In 2007 the New York Times questioned claims
that upmarket sportswear from Lululemon Athletica contained
seaweed, with the fabric supposedly releasing "marine
amino acids, minerals and vitamins into the skin upon
contact with moisture" to reduce stress and provide
"anti-inflammatory, antibacterial, hydrating and
detoxifying benefits". Its lab, alas, could not find
any sign of seaweed or of marine amino acids.
greenwash
Claims that products/services are 'ethical' or 'green'
have a commercial value and are thus susceptible to fraud.
Critics, including 'environmental marketers', have expressed
concern regarding 'greenwash' - essentially efforts to
mislead consumers, journalists and regulators about a
vendor's ethical or environmental bona fides.
Explicit misrepresentation or elision includes -
- disingenuous
vagueness, eg promotion of a product (including insecticides)
as "chemical-free", "eco-friendly",
"green", "all-natural" (just like
arsenic, cobra venom and deadly nightshade?) or "non-toxic"
- fictive
certification, eg where a product is falsely claimed
to have been certified by a legitimate body, where there
is no certification ("certified organic" but
not by any discernable entity) or where certification
was provided by a subsidiary/affiliate
- misrepresentation
of offsets, eg "from sustainable harvesting"
but without an indication of the impact of shipping
the product across the globe or the environmental impact
of production (sustainable timber processed in a worst
practice way)
- irrelevance,
eg indications that no animals were used in product
testing and production or that a product is CFC-free.
offers, tickets and tokens
In practice most scams are limited by the perpetrators'
ingenuity and the consumer's credulity or lack of resources
for verification. In 2005, for example, one Australian
internet scam saw consumers receive a fake Hoyts media
release by email.
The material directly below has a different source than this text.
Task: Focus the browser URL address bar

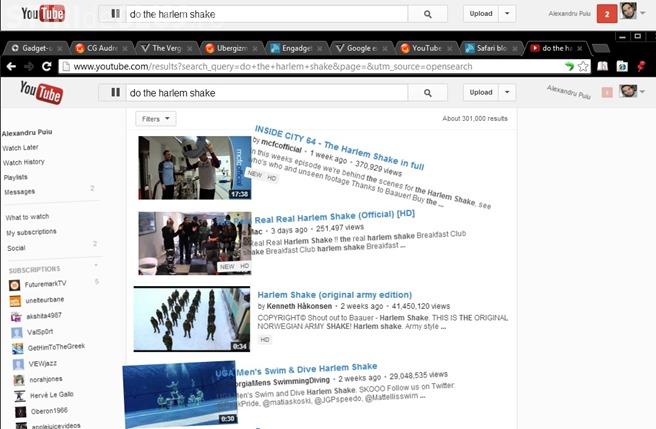Action: pyautogui.click(x=300, y=66)
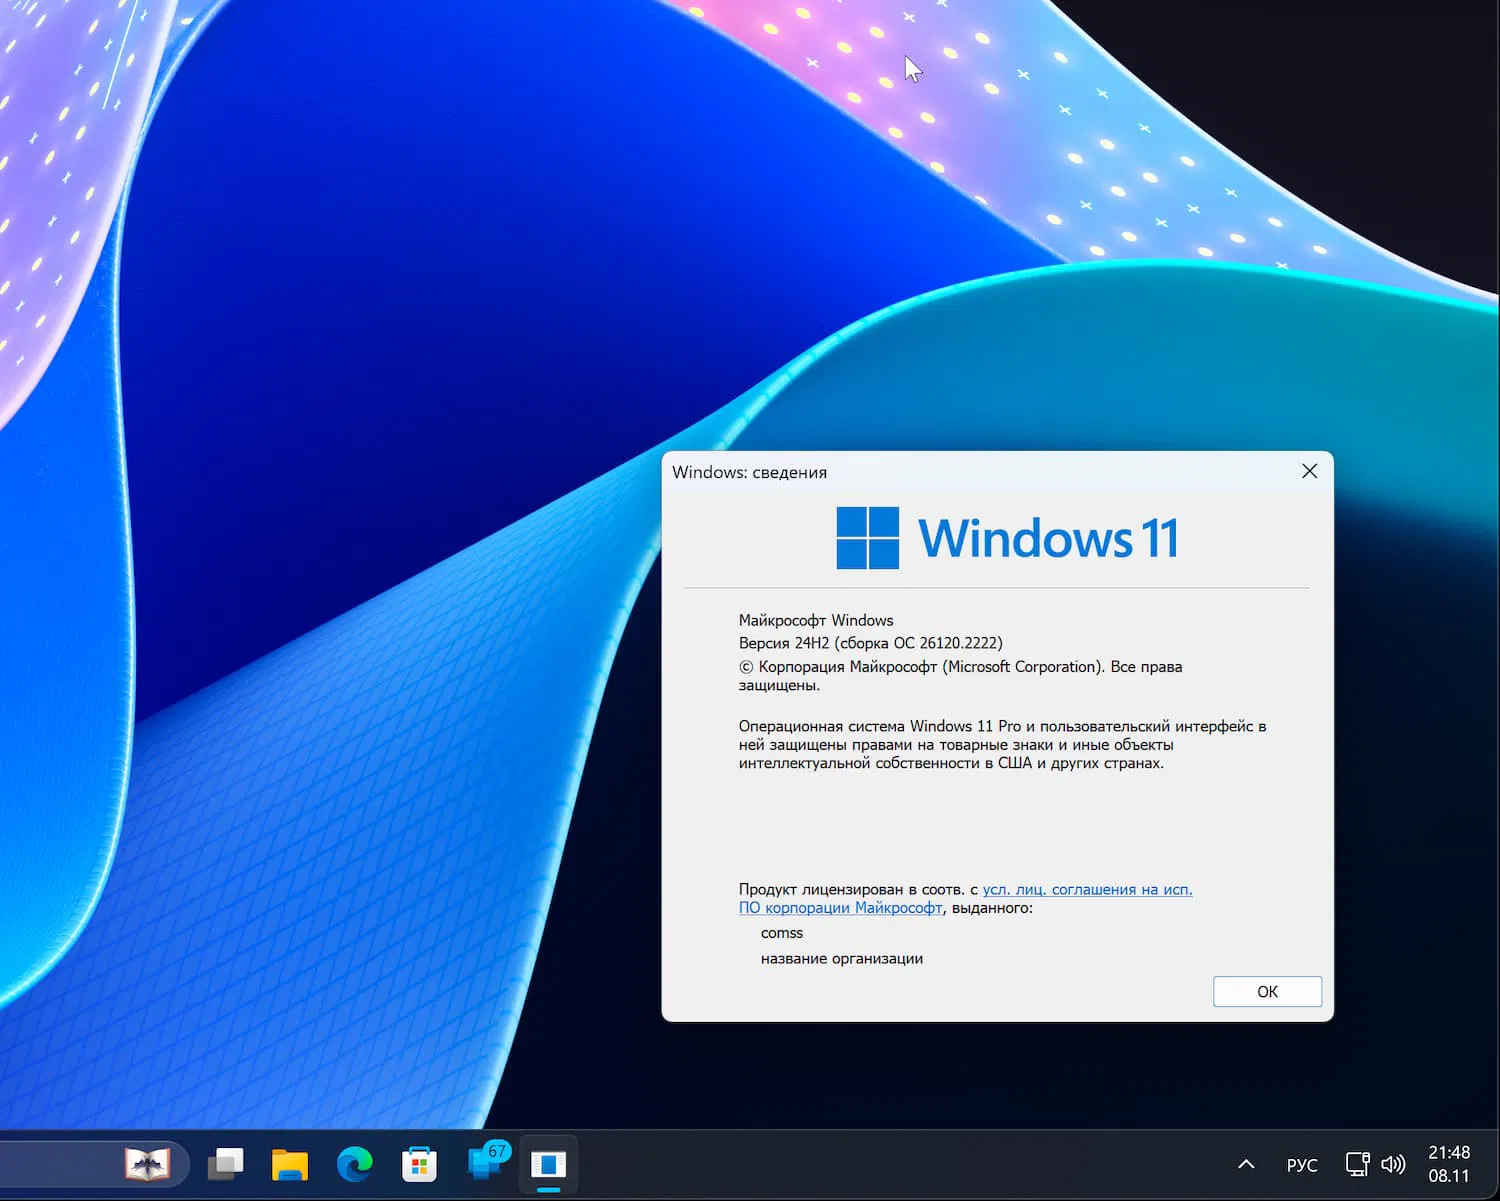Open Task View from the taskbar
The image size is (1500, 1201).
225,1164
That message promoted a supposed deep
discount offer on tickets for the national cinema chain.
The scam has been attributed to a disgruntled former employee
amid ructions over the group's latest restructure, which
saw departure of around half the staff in the Hoyts' HQ.
In 2009 NSW Police reported that fake department store
gift cards had been used to acquire electrical goods,
with over $750,000 of those items then being sold on eBay.
A raid on the apartment of Andrew Sun allegedly found
41 iPods, 180 laptop computers, eight personal computers,
42 mobile phones, 64 PlayStation consoles, 201 GPS navigation
units, 113 cameras, 18 PlayStation portables, 12 Nintendo
Wii consoles and 220 Myer gift cards.